Gia’s parents soon learned that their baby wouldn’t have it easy.
She was born with a disorder known as Vacterl syndrome. Each letter in the word stands for a part of the body that the syndrome affects. Vertebral anomalies, anal atresia, cardiac defects, tracheoesophageal fistula and/or esophageal atresia, renal and radial anomalies and limb defects are just the technical terms for the monsters that she was fighting.
Gia was born in Jamaica and was living there when she was diagnosed with cancer. She was just 3 years old when her mother noticed blood in her urine.
“We had her undergo several scans, and they found a tumor in one of her kidneys,” said Benavides.
It was later determined that Gia had a Wilms’ tumor, which is nephroblastoma, or a cancer of the kidneys, that typically occurs in children. She underwent a surgery in Jamaica to remove the entire kidney because the cancer had spread, making the organ unsalvageable.

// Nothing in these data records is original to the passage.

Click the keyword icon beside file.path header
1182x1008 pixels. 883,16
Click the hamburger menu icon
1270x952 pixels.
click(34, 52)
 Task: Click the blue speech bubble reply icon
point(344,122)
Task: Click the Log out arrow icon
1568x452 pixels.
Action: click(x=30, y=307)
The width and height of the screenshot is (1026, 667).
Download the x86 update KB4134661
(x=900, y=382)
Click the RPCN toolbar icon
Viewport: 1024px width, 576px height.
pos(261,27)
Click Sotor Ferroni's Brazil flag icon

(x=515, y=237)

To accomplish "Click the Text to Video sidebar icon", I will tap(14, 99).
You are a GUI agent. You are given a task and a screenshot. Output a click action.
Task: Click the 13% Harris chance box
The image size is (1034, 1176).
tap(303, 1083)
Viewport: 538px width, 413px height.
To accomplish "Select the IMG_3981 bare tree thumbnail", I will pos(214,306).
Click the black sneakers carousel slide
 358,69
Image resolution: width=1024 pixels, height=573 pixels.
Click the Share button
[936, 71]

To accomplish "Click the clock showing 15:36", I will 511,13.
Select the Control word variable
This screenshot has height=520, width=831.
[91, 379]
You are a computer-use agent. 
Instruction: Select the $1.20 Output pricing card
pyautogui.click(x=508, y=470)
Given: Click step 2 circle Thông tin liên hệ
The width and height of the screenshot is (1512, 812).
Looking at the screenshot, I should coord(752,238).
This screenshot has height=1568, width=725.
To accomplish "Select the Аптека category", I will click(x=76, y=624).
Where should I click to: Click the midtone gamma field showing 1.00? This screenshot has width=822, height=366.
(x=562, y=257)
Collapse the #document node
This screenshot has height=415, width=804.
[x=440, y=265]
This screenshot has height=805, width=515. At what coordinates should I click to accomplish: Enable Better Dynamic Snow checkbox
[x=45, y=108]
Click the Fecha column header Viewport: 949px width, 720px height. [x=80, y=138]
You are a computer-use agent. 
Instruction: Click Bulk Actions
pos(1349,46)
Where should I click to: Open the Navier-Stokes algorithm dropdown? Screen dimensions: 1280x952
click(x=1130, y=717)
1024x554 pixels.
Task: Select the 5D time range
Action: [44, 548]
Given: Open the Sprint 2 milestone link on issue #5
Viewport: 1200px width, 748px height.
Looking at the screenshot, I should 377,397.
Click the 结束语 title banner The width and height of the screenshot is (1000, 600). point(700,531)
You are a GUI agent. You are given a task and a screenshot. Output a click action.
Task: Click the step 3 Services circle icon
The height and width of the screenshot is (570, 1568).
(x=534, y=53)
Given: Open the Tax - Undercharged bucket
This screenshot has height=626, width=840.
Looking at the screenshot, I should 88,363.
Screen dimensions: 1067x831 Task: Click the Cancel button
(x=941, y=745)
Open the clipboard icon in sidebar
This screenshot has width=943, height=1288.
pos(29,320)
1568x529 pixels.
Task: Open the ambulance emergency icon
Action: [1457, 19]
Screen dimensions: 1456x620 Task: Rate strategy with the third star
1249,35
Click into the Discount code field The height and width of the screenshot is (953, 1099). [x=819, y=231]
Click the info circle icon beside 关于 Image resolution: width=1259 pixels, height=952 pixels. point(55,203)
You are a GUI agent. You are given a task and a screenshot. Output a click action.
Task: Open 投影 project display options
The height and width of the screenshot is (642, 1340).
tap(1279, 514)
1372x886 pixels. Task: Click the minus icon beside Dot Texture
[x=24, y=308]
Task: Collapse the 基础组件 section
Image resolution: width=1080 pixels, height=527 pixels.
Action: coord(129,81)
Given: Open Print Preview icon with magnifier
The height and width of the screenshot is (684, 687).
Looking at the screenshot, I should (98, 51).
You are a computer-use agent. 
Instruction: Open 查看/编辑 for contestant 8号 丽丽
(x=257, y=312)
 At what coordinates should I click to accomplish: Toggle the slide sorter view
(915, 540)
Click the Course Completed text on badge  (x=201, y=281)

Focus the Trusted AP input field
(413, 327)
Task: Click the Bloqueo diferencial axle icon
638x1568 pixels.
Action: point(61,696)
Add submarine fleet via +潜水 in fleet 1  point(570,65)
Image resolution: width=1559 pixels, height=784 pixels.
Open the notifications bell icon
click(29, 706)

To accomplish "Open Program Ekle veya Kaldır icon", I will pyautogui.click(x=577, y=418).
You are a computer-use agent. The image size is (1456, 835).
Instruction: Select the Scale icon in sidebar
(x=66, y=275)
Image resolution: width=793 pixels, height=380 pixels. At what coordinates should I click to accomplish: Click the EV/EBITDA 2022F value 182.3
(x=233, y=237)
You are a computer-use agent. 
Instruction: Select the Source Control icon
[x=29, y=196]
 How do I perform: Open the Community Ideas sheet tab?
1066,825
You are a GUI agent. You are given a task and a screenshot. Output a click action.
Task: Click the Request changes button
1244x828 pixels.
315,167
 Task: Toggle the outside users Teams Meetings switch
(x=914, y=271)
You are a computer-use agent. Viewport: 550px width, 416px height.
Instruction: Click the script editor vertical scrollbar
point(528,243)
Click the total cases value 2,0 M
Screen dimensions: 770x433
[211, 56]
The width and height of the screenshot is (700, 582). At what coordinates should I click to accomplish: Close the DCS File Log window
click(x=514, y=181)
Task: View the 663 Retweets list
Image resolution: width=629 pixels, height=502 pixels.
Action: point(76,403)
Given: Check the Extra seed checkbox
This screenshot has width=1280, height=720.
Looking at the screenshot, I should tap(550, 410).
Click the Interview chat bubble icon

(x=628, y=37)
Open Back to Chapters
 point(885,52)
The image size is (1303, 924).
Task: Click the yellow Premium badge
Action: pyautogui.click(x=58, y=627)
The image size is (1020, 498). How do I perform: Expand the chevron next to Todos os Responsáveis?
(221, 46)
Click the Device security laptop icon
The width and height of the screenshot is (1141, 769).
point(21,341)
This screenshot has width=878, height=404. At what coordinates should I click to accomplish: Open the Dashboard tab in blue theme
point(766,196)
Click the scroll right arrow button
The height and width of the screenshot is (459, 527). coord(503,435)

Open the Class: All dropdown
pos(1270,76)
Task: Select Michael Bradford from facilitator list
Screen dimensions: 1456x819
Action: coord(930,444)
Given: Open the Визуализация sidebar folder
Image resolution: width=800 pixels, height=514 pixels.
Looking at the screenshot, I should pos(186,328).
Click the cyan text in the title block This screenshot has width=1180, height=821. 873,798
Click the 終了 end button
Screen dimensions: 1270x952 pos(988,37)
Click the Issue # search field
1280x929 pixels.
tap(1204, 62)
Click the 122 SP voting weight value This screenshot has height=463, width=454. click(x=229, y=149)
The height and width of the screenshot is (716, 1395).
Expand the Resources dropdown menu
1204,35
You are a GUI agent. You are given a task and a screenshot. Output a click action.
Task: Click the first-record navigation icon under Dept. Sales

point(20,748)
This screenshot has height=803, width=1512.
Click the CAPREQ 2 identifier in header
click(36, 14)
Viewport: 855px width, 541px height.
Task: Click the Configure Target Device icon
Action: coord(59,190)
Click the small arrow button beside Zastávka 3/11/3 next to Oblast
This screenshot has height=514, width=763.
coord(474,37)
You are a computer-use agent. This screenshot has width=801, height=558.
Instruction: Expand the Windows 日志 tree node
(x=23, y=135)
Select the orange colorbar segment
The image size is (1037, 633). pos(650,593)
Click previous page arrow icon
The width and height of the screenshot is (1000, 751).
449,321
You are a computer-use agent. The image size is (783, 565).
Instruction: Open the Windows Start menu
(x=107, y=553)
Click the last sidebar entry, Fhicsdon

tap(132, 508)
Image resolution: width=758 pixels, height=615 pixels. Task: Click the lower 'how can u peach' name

The family then moved to South Florida to pursue treatment at Nicklaus Children’s Hospital. With the help of Dr. Athena Pefkarou, a pediatric specialist in oncology and hematology, Gia began to receive chemotherapy in January of 2015, and she has been in remission for a year now.
“Gracias a Dios (Thank God),” said Benavides, expressing relief that her daughter is finally on the road to recovery.
Gia visits the hospital weekly to receive treatment and she still has quite a way to go because her remaining kidney is at 30 percent functionality. Gia continues to makes strides and has half the battle won.